I hadn't actually realized that this was the case until I started listening to the behind the scenes podcast for C&Rsenal - they're trying to put together a comprehensive history or the evolution of revolver lockwork, and apparently a large amount of the information/patents are only accessible via going there in person.
This is fascinating and it suggests that training AI on 'incomplete' information archives could lead to it making some weird inferences or blind guesses about pieces of historical information is simply never encountered.
I now have to wonder if there are any humans out there with a somewhat comprehensive knowledge of the evolution of revolver lockwork.
And now we have to wonder just HOW LARGE the corpus of undigitized knowledge is, almost by definition we can't know how much there is because... it's not documented well enough to really tell.
Well this is basically how C&Rsenal started their revolver thing... doing episodes on multiple late 19th century European martial revolvers and realizing that the existing histories are incomplete.
Probably the best one right now would be Othais from C&Rsenal.
I would guess that a huge amount of infrequently requested data is totally undigitized still.

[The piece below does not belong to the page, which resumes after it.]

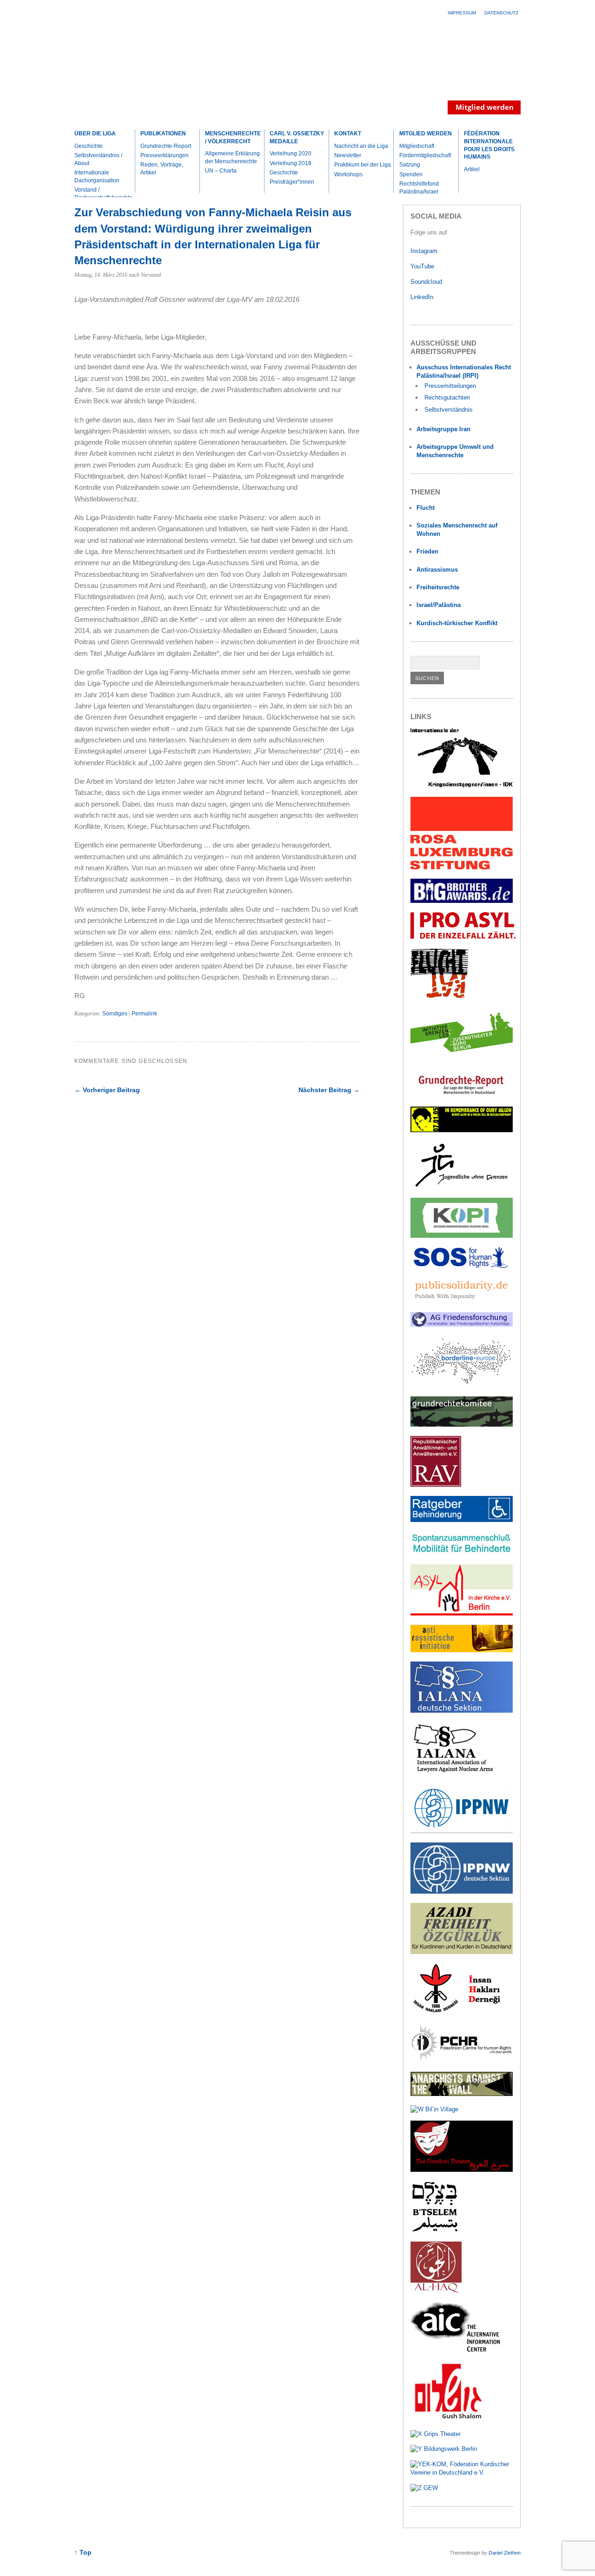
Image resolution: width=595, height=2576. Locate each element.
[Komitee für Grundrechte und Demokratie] (461, 1424)
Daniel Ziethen (505, 2553)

Actually, another area that demonstrates this: I frequently watch videos about museum ships on youtube and so much of the stuff they talk about is from documents and plans that they just kinda found in a box on the ship. So much undigitized.
And this is my thought now, that he has a potentially valuable cache of information in his head he could sell the rights to digitize for use training an AI.
I don't know that he can really monopolize it--on the C&Rsenal website itself, there is a publicly-available page where they've put together a timeline of revolver patents. I think Othais's passion as a historian outweighs his desire to secure the bag.